Well it has been a really crazy year on the markets, but the first thing I want to talk about is the SPX monthly upper band. At the end of August there was a serious punch over the upper band and these are rare. The chart below shows the last 25 years on SPX, including a couple of bubbles and four technical bear markets (declines of over 20% from the preceding high). In that time there have been strong punches over the monthly upper band in mid 1997, early 1999, mid 2007, early 2011, early 2017, late 2018 and late 2019. In none of those seven examples was there another close above the monthly upper band in the next few months, and that is currently in the 3548 area and rising at maybe 20 handles per month. Historically upside on SPX over the next few months is likely limited, and favors both November and December closes this year under 3550. Two of these punches delivered topping processes into full bear markets lasting longer than a year not long after, and a further three delivered retracements back to the monthly middle band, now at 3085, with retracements in the 20% area.

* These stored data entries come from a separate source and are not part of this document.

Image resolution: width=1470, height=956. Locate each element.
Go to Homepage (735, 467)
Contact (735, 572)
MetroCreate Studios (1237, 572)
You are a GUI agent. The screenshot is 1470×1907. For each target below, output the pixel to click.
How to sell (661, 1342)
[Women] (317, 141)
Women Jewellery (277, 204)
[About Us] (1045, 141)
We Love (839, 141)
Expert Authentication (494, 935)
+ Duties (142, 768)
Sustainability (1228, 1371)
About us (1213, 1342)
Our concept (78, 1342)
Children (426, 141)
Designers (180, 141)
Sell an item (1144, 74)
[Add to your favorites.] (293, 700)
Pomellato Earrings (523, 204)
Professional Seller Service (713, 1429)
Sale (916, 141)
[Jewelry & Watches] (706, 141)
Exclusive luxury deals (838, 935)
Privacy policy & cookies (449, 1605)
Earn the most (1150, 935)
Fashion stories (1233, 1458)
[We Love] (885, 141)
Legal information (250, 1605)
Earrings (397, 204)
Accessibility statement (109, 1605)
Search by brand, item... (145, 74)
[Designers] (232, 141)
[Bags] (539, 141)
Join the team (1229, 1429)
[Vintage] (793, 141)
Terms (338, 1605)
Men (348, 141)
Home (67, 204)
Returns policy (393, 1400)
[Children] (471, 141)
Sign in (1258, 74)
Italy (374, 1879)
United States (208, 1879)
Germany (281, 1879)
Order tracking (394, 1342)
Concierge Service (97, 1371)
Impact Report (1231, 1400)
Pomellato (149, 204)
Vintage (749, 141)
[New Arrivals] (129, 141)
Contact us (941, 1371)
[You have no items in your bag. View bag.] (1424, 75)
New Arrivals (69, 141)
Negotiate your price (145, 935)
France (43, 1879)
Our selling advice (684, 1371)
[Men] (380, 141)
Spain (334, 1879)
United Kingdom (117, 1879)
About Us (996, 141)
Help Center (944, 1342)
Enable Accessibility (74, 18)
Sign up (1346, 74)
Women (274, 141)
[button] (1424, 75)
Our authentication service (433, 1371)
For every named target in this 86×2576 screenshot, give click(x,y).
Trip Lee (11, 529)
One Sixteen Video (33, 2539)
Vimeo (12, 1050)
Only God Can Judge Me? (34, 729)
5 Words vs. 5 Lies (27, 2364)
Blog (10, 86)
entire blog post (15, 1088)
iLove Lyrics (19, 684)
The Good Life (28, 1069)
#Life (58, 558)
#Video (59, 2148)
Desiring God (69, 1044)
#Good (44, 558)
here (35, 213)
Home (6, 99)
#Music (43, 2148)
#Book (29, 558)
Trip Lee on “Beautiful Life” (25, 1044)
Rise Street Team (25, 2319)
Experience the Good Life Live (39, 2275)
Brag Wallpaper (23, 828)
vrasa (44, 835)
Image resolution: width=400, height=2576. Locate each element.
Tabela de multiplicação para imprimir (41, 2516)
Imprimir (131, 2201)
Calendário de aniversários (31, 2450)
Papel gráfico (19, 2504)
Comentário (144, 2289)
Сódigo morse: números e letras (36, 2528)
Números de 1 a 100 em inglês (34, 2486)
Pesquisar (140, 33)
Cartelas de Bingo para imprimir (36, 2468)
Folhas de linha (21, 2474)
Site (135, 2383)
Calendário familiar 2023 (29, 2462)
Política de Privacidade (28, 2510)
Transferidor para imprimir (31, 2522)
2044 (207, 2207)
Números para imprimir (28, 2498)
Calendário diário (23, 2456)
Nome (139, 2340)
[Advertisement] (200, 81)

Bottom line is that the odds strongly favor SPX making a high here, and the high is possibly made, but more likely just close.

SPX monthly chart:

The exception to the new all time highs on equity indices on Monday was NDX, partly as there is now a coronavirus vaccine on the horizon and there is a consequent rotation out of the tech stocks that have been benefiting from the lockdowns. That said, this is a pretty obvious bullish flag setup on NDX from the all time high  and the obvious target remains a retest of that high. That looks like unfinished business above and we will likely still see that retest either soon or within a couple of months.

NDX 60min chart:

On SPX there was an excellent triangle that I was talking about in the free monthly Chart Chat at theartofchart.net on Sunday. If you'd like to see that recording then that is posted on our November Free Webinars page. We would usually see some daily negative divergence at a high so I'm leaning towards seeing a retest of Monday's high before a likely November close below the monthly upper band currently a hundred handles below.

SPX daily chart:

Here's the lovely bull triangle on SPX that I was looking at on Sunday. That has now reached the minimum target at a retest of the all time high. SPX 60min chart:

Here is the bull flag megaphone on Dow Industrials that has also made the minimum target at a retest of the all time high.

INDU 60min chart:

I was saying on my premarket video yesterday morning at theartofchart.net that I'd like to see another day or two of retracement to deliver a decent decline on the SPX daily RSI 5. That's posted on my twitter if you'd like to see it. After that I'm leaning towards a high retest so we'll see how that goes. I'm resuming regular posts now and the next post should be later this week to review progress.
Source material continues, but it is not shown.